Is Hong Kong a model for the wine market in Alberta?
At the invitation of the Hong Kong government, I recently spent a week in the Special Administrative Region (SAR) of China. I met with government officials from InvestHK and Commerce and Economic Development, members of the wine and restaurant trade, wine store owners and a Hong Kong-based Master of Wine. I also attended the Hong Kong International Wine & Spirits Fair to learn about the city’s wine-related businesses, the regulatory and tax structures in which these businesses operate, and the wine culture and trends in Hong Kong, China and Asia.
What became abundantly clear is that this highly concentrated population centre (roughly 7.2 million people in 1,104 square km is the wine hub of Asia and one of the most important markets in the world.
The major catalyst for the rise of Hong Kong’s wine industry appears to be the elimination of all taxes on imported wine in 2008. Actually, it was the removal of all taxes on alcohol under 30% alcohol/volume which specifically benefited wine, beer and sake. All duty-related administrative controls for wine imports were also removed as was the need for wine importers to register, thus eliminating the tiered system of importers and distributors.
According to InvestHK (the government department responsible for attracting and facilitating foreign direct investment into Hong Kong), since the elimination of tariffs, the value of wine imported into Hong Kong increased from US$367 million in 2008 to US$1.38 billion in 2015.
In addition, all the major auction houses have set up in Hong Kong (which makes sense according to Gregory De’Eb of Crown Wine Cellars, who determined that 15 to 17 per cent of all fine and rare wine in storage facilities around the world was owned by Hong Kong collectors and approximately 50 per cent of the auction buyers for rare and fine wines are based in Hong Kong).
Crown Wine Cellars also may be the premier state-of-the-art wine storage facility in the world.

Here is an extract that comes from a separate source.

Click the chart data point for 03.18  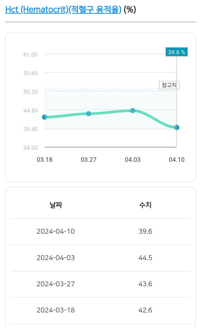tap(45, 117)
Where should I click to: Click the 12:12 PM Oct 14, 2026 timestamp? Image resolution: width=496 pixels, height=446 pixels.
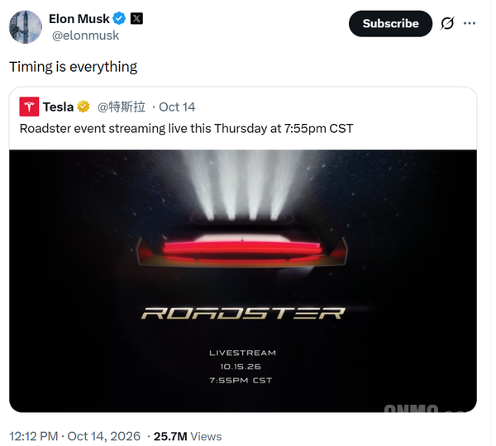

Hong Kong appears also to have become a major redistribution point to ship wine to other parts of Asia, in particular Mainland China (where the admin controls are much more arduous), as according to the Hong Kong Department of Commerce and Economic Development, 80 per cent of wine imported into Hong Kong is re-exported throughout Asia.
The question becomes, how can Alberta learn from the Hong Kong model?
Like Alberta, Hong Kong is a non-wine producing state. And we all know that liquor laws across Canada are antiquated and rooted in Prohibition-era thinking. The laws of this country should reflect the current social norms, as opposed to almost century-old attitudes.
Alberta took a major step by privatizing the importation and retailing of alcohol in 1993. The result was better selection and access for the consumer. But I’ve always said that privatization didn’t go far enough. There is already no barrier to entry in Alberta with respect to the importation of wines, but let’s contemplate going further.
First, from the HK model we see that it is okay to distinguish wine and craft beer from high-alcohol spirits.
Then, let’s go a little crazy. The Alberta government should eliminate provincial taxes on wine imports, eliminate the tiered system of importers and retailers, allow private warehouses for the storage and distribution of wine and allow direct sales from importers to restaurants and importers to consumers. The government should also allow wine auctions so people can sell their collections for profit (currently they can only donate to charity wine auctions).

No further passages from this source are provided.